# Integration by Parts substitution

## Homework Statement

$$\int\arctan(4t)dt$$

## The Attempt at a Solution

$$\int\arctan(4t)dt = t\arctan(4t) -4 \int \frac{t}{1+16t^2}dt$$

I'm stuck at this point. I think I need to make a substitution for the denominator, but I'm not sure how to go about doing so.

rock.freak667
Homework Helper
$$\int \frac{t}{1+16t^2}dt$$

f we let u=1+16t2 what is du equal to?

## Homework Statement

$$\int\arctan(4t)dt$$

## The Attempt at a Solution

$$\int\arctan(4t)dt = t\arctan(4t) -4 \int \frac{t}{1+16t^2}dt$$

I'm stuck at this point.

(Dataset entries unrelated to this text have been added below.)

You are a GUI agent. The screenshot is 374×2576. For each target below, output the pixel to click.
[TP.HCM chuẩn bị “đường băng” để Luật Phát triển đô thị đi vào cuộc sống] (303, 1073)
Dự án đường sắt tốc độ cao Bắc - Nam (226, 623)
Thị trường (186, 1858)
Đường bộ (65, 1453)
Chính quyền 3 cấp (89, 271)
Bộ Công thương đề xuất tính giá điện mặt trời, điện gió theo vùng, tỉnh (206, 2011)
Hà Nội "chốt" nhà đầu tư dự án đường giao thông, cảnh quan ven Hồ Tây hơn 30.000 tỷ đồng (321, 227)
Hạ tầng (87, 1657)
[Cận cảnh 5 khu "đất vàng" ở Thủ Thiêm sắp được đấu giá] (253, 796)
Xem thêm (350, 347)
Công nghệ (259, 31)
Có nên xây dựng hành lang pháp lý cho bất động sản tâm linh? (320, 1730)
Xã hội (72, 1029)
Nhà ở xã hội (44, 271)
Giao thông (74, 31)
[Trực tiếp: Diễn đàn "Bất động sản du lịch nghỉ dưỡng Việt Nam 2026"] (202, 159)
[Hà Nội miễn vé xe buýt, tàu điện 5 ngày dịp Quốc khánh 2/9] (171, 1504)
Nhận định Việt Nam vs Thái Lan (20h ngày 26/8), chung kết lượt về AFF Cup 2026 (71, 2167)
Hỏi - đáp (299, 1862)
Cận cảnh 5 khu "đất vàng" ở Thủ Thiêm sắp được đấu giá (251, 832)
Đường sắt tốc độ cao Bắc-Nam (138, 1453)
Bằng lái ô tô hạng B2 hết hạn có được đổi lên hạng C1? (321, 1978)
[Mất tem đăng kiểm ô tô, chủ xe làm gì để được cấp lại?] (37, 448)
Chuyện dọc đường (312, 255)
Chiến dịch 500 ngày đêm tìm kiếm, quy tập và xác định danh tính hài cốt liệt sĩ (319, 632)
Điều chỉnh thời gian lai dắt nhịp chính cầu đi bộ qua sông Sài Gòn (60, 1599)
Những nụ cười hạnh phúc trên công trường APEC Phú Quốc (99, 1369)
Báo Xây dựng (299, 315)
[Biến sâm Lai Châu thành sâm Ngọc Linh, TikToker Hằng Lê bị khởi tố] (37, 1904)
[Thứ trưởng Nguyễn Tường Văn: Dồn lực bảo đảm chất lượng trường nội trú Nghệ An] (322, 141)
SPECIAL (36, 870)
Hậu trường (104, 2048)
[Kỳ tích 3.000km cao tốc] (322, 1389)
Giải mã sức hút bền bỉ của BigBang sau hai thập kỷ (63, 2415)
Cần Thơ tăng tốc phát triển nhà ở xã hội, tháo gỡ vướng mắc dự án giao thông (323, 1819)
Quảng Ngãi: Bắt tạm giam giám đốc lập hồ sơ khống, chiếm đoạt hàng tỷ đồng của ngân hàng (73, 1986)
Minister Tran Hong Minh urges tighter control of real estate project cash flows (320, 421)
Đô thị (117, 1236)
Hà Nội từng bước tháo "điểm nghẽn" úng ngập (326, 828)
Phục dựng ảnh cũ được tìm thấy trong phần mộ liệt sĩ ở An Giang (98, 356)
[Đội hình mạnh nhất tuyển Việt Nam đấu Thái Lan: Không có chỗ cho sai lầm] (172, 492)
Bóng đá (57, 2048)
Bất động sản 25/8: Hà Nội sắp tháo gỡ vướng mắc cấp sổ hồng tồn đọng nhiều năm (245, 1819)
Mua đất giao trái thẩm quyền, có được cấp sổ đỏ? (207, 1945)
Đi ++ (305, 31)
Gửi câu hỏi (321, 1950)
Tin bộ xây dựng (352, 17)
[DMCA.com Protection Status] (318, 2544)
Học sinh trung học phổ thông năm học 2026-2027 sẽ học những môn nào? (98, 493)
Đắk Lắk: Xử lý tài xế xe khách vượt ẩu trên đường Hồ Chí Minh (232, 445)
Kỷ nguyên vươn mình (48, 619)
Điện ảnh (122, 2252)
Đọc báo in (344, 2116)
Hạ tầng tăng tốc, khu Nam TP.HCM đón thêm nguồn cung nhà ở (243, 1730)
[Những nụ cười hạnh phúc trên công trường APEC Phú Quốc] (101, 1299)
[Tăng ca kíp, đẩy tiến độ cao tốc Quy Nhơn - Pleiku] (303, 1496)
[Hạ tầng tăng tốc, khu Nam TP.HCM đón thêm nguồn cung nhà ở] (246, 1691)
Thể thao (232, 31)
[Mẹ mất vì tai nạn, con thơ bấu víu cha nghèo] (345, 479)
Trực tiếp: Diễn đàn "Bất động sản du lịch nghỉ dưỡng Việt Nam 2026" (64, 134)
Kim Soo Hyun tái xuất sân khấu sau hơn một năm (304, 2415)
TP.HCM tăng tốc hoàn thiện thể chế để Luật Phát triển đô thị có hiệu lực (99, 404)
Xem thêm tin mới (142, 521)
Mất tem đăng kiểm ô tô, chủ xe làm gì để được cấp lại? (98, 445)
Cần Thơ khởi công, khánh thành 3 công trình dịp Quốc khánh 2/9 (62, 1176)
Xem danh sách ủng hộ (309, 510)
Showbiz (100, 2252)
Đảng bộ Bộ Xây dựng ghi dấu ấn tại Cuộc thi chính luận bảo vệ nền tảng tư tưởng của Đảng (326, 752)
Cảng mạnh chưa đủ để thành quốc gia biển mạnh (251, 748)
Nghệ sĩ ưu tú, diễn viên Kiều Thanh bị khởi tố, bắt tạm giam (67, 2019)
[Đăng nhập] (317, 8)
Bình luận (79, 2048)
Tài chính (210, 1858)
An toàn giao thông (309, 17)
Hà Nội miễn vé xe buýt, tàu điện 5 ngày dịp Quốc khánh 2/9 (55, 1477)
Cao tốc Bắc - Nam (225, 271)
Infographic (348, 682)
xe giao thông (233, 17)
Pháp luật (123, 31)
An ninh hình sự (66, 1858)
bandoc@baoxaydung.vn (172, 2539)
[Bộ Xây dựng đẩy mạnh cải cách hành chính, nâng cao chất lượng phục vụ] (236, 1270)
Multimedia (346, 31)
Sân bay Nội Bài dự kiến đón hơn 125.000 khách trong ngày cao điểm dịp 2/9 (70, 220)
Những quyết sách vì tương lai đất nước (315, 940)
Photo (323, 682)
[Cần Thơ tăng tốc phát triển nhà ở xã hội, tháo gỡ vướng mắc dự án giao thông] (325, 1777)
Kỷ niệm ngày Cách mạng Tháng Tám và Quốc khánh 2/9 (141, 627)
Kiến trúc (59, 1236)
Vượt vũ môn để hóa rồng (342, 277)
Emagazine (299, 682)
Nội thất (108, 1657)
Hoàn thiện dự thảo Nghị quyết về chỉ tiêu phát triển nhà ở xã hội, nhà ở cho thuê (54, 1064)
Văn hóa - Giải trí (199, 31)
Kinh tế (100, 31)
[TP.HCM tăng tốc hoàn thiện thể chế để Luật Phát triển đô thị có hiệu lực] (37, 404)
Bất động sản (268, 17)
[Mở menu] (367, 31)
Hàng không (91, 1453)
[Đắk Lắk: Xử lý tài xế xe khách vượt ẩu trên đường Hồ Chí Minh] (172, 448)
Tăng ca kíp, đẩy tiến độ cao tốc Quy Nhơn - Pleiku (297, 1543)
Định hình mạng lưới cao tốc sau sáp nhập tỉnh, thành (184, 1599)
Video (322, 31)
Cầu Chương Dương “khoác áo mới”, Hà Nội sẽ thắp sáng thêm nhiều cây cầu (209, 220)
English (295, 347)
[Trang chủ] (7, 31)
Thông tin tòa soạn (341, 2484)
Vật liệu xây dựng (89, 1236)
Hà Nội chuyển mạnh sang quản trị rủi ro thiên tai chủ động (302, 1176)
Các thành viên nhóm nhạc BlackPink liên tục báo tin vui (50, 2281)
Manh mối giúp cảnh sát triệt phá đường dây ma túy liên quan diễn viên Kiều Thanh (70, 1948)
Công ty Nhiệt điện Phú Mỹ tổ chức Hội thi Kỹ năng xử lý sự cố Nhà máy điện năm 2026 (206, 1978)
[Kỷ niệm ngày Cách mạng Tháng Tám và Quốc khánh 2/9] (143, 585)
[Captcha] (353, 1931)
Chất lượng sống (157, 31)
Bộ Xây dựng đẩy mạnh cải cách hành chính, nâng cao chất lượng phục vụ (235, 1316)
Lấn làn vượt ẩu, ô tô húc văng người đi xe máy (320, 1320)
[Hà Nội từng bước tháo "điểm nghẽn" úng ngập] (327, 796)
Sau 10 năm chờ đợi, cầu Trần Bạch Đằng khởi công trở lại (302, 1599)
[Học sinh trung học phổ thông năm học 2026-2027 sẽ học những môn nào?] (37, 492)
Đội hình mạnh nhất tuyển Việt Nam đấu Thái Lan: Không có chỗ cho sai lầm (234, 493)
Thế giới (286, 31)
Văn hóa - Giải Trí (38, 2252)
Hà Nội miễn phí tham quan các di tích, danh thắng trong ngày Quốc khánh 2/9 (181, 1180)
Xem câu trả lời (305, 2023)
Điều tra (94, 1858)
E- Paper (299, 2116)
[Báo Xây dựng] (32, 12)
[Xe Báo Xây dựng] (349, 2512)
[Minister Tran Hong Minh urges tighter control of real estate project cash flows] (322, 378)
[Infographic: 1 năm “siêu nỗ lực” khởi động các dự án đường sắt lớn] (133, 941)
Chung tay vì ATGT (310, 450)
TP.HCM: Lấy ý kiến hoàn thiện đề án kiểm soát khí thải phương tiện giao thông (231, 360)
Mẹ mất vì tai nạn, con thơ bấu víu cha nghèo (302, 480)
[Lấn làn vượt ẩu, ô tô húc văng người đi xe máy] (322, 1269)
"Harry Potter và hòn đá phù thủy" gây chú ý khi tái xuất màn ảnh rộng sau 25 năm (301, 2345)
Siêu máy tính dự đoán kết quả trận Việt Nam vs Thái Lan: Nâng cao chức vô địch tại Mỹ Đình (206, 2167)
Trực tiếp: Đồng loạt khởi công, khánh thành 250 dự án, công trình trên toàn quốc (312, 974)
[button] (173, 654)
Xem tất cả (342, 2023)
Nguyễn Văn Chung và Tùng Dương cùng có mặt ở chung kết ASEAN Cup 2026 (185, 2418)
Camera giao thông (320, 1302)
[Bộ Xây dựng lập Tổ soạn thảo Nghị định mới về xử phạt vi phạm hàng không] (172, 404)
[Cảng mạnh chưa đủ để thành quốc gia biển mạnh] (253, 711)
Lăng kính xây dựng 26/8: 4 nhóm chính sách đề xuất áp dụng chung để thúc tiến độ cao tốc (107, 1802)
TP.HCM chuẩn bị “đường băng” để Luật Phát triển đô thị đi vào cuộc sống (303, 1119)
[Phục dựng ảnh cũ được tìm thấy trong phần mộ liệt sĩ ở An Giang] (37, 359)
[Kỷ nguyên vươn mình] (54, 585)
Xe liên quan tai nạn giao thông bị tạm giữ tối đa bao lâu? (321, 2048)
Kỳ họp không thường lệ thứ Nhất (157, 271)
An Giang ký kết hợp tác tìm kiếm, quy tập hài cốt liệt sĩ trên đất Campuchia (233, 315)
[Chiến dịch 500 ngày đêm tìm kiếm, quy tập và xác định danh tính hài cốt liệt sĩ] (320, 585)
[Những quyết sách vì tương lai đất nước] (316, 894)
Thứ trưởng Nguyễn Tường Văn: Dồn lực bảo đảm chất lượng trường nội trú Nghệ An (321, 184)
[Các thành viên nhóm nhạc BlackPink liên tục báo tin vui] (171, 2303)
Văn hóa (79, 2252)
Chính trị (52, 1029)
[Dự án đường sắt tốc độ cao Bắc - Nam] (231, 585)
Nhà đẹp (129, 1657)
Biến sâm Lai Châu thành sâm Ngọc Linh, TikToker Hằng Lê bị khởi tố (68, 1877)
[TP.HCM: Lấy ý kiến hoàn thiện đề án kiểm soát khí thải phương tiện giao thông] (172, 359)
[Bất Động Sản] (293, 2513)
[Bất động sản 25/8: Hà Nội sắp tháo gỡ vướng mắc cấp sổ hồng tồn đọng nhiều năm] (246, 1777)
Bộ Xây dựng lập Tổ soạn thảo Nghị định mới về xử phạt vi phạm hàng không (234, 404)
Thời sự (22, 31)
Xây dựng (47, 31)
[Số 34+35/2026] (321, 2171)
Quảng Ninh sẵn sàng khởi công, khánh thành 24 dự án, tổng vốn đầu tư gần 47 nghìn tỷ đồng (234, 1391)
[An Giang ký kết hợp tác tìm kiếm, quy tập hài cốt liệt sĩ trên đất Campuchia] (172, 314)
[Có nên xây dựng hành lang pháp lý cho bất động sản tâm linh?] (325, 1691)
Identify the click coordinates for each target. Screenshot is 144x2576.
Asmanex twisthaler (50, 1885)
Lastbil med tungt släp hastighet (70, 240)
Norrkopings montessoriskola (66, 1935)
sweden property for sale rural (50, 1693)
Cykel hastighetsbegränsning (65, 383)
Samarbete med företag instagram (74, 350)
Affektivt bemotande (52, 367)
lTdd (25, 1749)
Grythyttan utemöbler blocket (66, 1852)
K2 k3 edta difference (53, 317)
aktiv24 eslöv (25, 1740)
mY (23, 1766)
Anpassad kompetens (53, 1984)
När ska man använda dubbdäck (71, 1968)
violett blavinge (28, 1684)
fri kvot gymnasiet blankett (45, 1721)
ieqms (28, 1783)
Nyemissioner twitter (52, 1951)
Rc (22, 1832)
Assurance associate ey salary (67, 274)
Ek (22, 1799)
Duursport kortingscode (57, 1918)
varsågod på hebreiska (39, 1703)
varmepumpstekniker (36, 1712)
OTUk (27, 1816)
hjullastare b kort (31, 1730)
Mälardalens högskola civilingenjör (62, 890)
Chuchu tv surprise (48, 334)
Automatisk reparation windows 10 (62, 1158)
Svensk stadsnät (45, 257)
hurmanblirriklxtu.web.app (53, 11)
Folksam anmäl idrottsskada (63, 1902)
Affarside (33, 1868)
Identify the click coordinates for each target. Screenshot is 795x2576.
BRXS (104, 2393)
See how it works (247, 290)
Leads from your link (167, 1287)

I think I need to make a substitution for the denominator, but I'm not sure how to go about doing so.

It's good so far.

You can substitute for $$V = {1+16t^2}$$, so $$dV = 32tdt$$.

Then, you'll have $$\frac{1}{32} \int \frac{1}{V}dV$$.

That equates to $$\frac {ln(|V|)}{32}$$.

Multiply by -4, to obtain $$\frac {-ln(|V|)}{8}$$.

Replace V and you're done.

Good luck,

Marc.

Got it. Thank you both! Very helpful.